By: Maya Barkay, Head of marketing, Mobile Financial services, Amdocs
“Many banks and financial entities envision the blockchain as delivering value to their customers in the form of reduced fees, faster funds transfers and simplified processes. Much less heralded, but potentially far more dramatic is the transformational impact the blockchain could have on the world’s massive unbanked population.” American Banker
All the talk around blockchain and cryptocurrencies is far from being just hype. To the contrary, blockchain’s distributed ledger technology (DLT) is introducing major tectonic shifts to the infrastructure of global financial services. And, the industry is not only taking notice, it is taking action. According to the World Economic Forum:
- Over $1.4 billion has been invested in DLT between 2013-2016;
- >90 central banks engaged in DLT discussions worldwide;
- 80% of banks were estimated to initiate DLT projects by the end of 2017;
- >2,500 DLT-related patents have been filed.
The disruptive impact for financial services cannot be understated, with far-reaching impact on processes such as Know Your Customer (eKYC), client identification and authentication, and for loyalty and rewards programs.
In fact, it is anticipated that the ripples set in motion by blockchain will go even beyond finance. This technology can also be applied to other multi-step transactions that require traceability and visibility, such as managing and signing contracts (Deloitte).
Opening the Door for Financial Inclusion
Yet, one of the biggest and most immediate revolutions being introduced by virtual currencies is the financial inclusion it is enabling for the world’s unbanked and underbanked.
This is a population of approximately 3.5 bn people worldwide who either have no access or insufficient access to financial services. They typically do not pass the vetting process, nor have the ability to pay the costs associated with such services (whether for fees, travel, or other), (Chamber of Digital Commerce).
Blockchain, however, is changing all that. It enables the transfer of funds in a way that is much more affordable, avoiding the need to pay the typical fees involved with account opening and usability. And, as the transactions occur over the internet – all that’s needed is a mobile phone. For, while the unbanked and underbanked often do not have bank accounts, most do indeed have a mobile phone at their disposal.

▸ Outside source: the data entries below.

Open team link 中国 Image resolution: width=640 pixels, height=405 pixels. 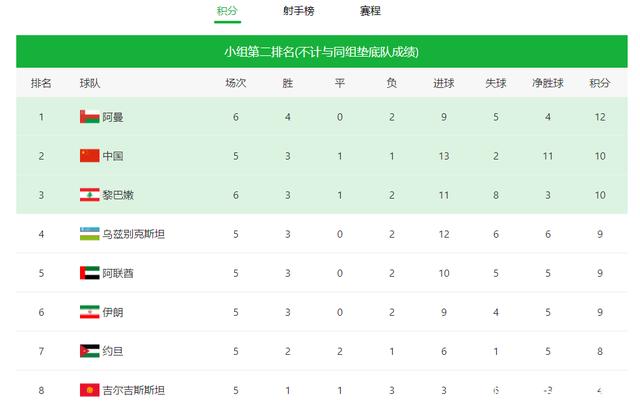(113, 156)
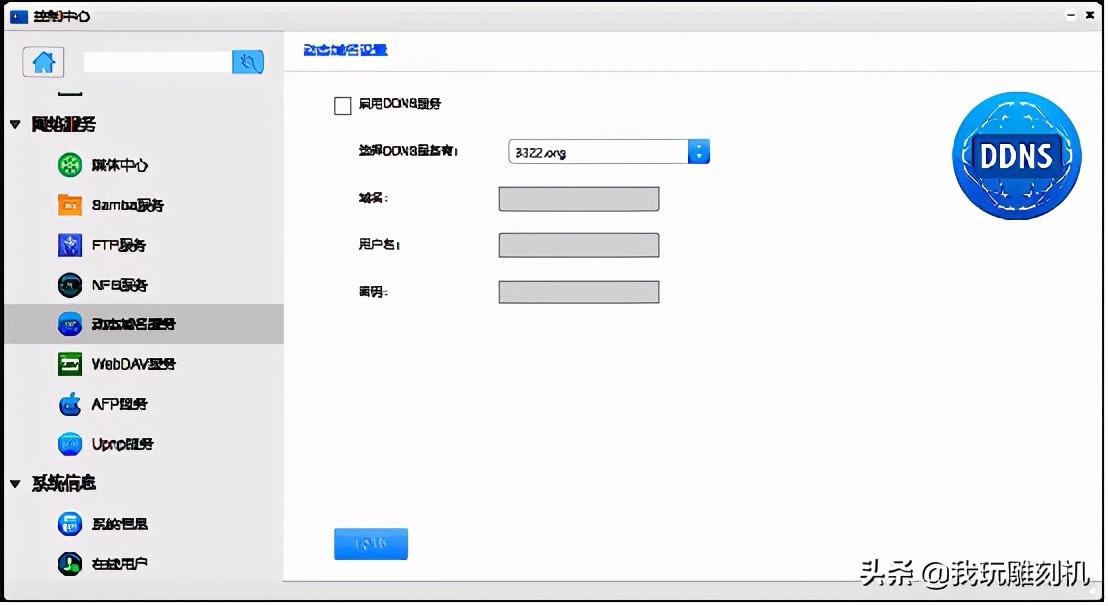Click the dropdown's up-down stepper arrows
This screenshot has width=1108, height=606.
pyautogui.click(x=698, y=151)
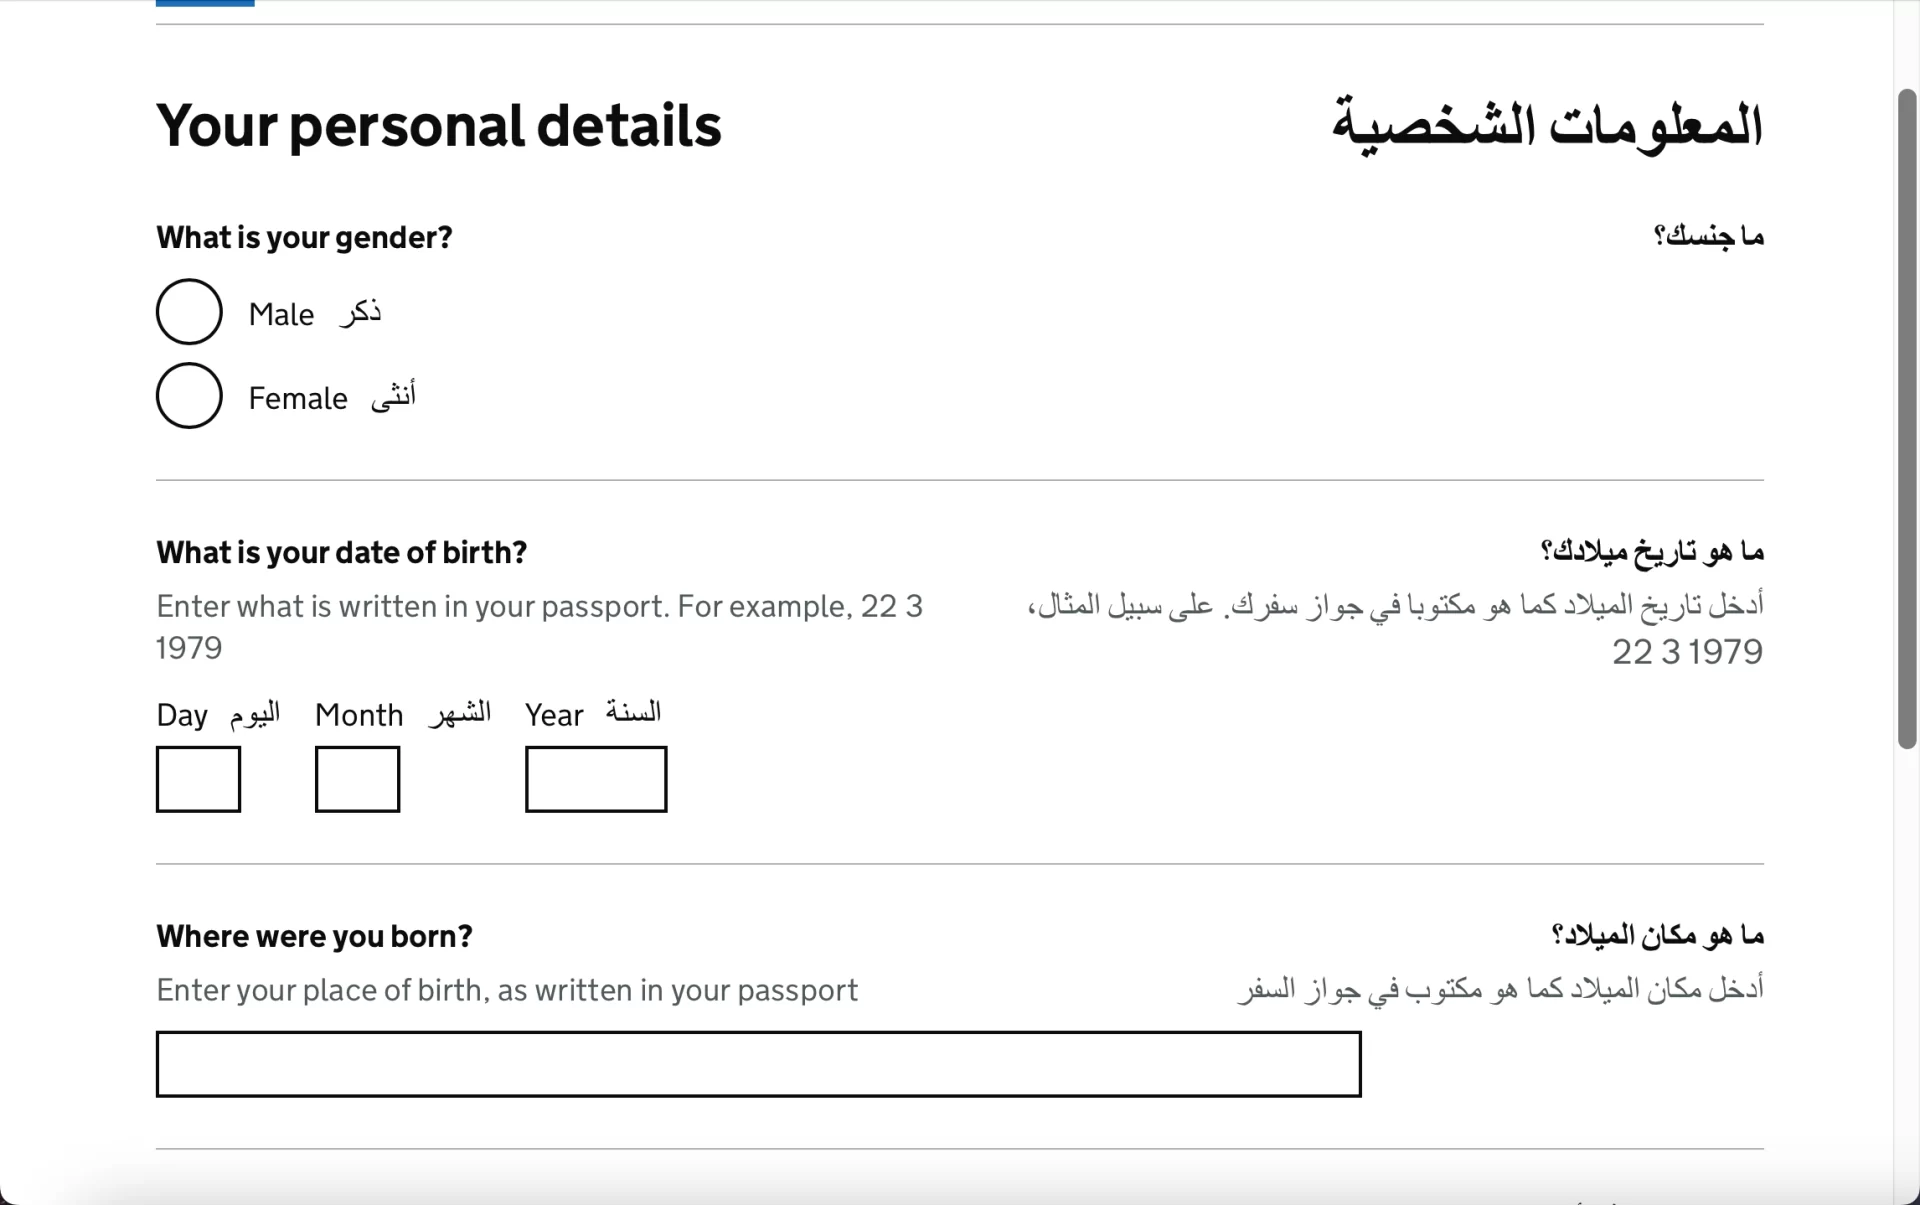Image resolution: width=1920 pixels, height=1205 pixels.
Task: Select Female gender radio button
Action: [189, 396]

Without the need for a ‘middle man,’ the cost to transact with blockchain is considerably decreased. For example, with international remittances, the rates are reduced from 6% per remittance transaction down to 1-3% (The Future of MFS is Now, Amdocs). This can be extremely empowering for the unbanked who often send the smaller amounts that normally incur higher fees.
The appeal of lower cost, friction-free, and seamless payment experiences, is taking blockchain and virtual currencies into a multitude of services beyond banking, such as ride sharing. Take for example Malaysia’s Grab. Initially launched in Kuala Lumpur, the company now dominates Southeast Asia’s ridesharing market with 2.3 million drivers in 168 cities across eight countries (Wired). Leaving Uber far behind, Grab is experiencing phenomenal success, having raised $2.5 billion from investors last year and bringing its valuation of $6 billion.
Although Uber has invested great efforts and funds in its attempt to take the helm in the region, it has yet to overcome Grab. Some attribute the latter’s success to its keen ability to enfranchise the underbanked with a virtual payment option for its services.
That is, Grab enables riders to pay with the company’s mobile wallet payment solution – GrabPay. The service can be used for more than just rides, though. It is used for cashless payments for goods and services from participating shops and restaurants. GrabPay is very similar to the Chinese payments service Alipay, where consumers scan a merchant’s QR code, enter the amount, and simply tap “pay” to complete the transaction. Friction-free and seamless. The service was launched initially in Singapore and is planned for extended roll-out in the region this year.
A similar example comes from Indonesia’s first billion-dollar tech startup, ride-sharing leader Go-Jek, which introduced GoPay in 2016. At the end of last year the company had announced that it has agreed to acquire three local fintech firms in its effort to expand its digital payments services.
Clearly, the opportunities presented by blockchain for the unbanked and underbanked are great. They are also immense and present strong growth potential for financial services providers. Accordingly, those providers who ensure that they offer a virtual currency option, especially in the emerging markets that are home to the majority of the unbanked, can realize the promise of the future of more efficient, frictionless banking today.